Dictionary entry details
Declension: comparative and superlative |
Sense 1
Meaning:
Pathetically lacking in force or effectiveness
Synonyms:
feeble; lame
Context example:
a lame argument
Similar:
weak (wanting in physical strength)
Derivation:
feebleness (the quality of lacking intensity or substance)
Sense 2
Meaning:
Lacking strength or vigor
Synonyms:
faint; feeble
Context example:
a feeble voice
Similar:
weak (wanting in physical strength)
Derivation:
feebleness (the quality of lacking intensity or substance)
Sense 3
Meaning:
Lacking bodily or muscular strength or vitality
Synonyms:
debile; decrepit; feeble; infirm; rickety; sapless; weak; weakly
Context example:
her body looked sapless
Similar:
frail (physically weak)
Derivation:
feebleness (the state of being weak in health or body (especially from old age))
Sense 4
Meaning:
Lacking strength
Synonyms:
feeble; nerveless
Context example:
a weak, nerveless fool, devoid of energy and promptitude
Similar:
powerless (lacking power)
Derivation:
feebleness (the state of being weak in health or body (especially from old age))
Context examples
The study door flew open, the little red wrapper appeared on the threshold, joy put strength into the feeble limbs, and Beth ran straight into her father's arms.

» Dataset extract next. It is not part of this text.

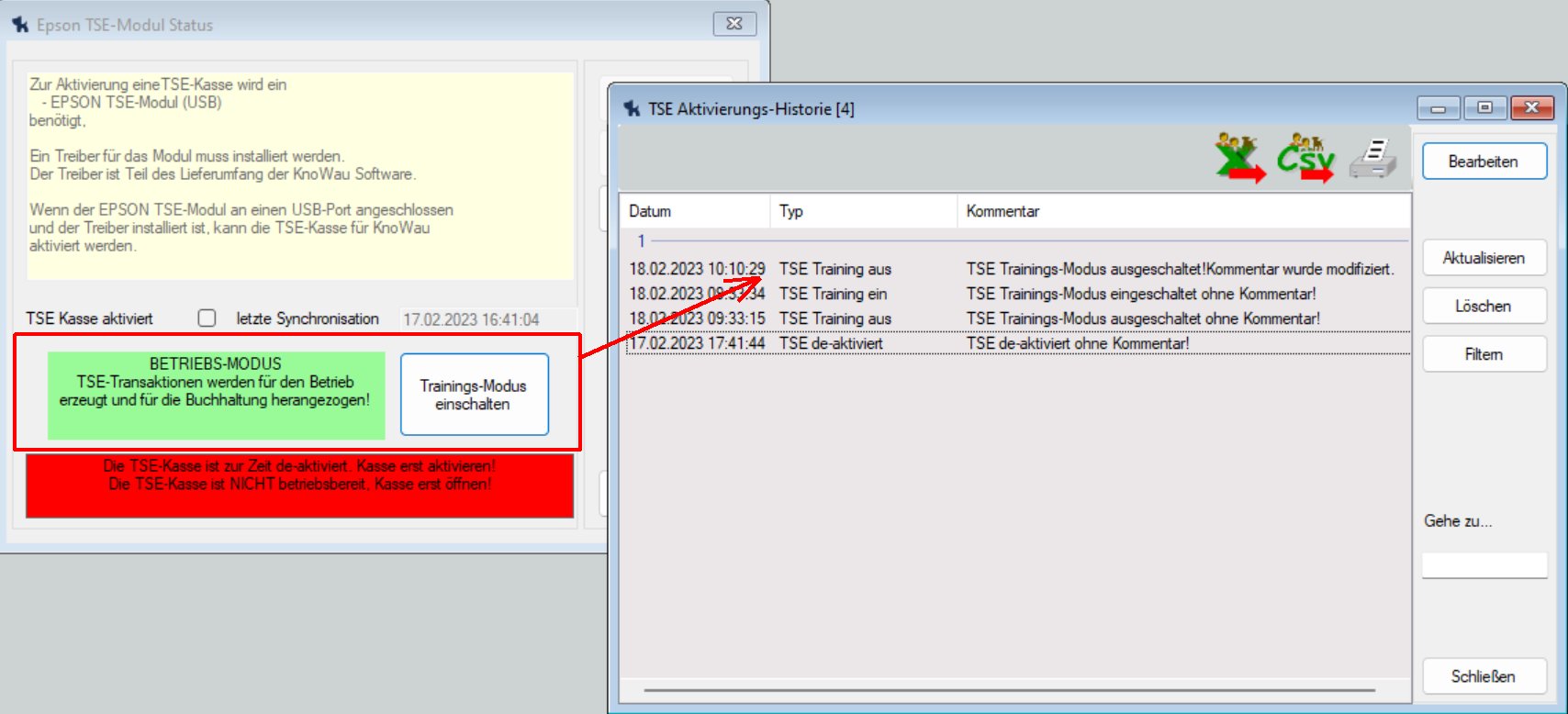Open the Filtern dialog
This screenshot has width=1568, height=714.
click(1484, 354)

(Little Women, by Louisa May Alcott)
We could get no information from her, however, as she is very old and feeble.
(The Memoirs of Sherlock Holmes, by Sir Arthur Conan Doyle)
I remembered that Challenger had declared that man could not exist upon the plateau, since with his feeble weapons he could not hold his own against the monsters who roamed over it.
(The Lost World, by Sir Arthur Conan Doyle)
I do not speak to the feeble, or think of them: I address only such as are worthy of the work, and competent to accomplish it.
(Jane Eyre, by Charlotte Brontë)
“I am not quite so bulky, but if he had remained I might have shown him that my grip was not much more feeble than his own.”
(The Adventures of Sherlock Holmes, by Sir Arthur Conan Doyle)
That I retired to bed in a most maudlin state of mind, and got up in a crisis of feeble infatuation.
(David Copperfield, by Charles Dickens)
With a sigh he took, with a feeble effort, my hand in that of his own which was unstained.
(Dracula, by Bram Stoker)
He picked it up, though its weight was almost too much for his feeble fingers.
(Love of Life and Other Stories, by Jack London)
From the front window upon the left of the door there peeped a glimmer of a feeble light.
(His Last Bow, by Sir Arthur Conan Doyle)
But he broke in cursing the doctor, in a feeble voice but heartily.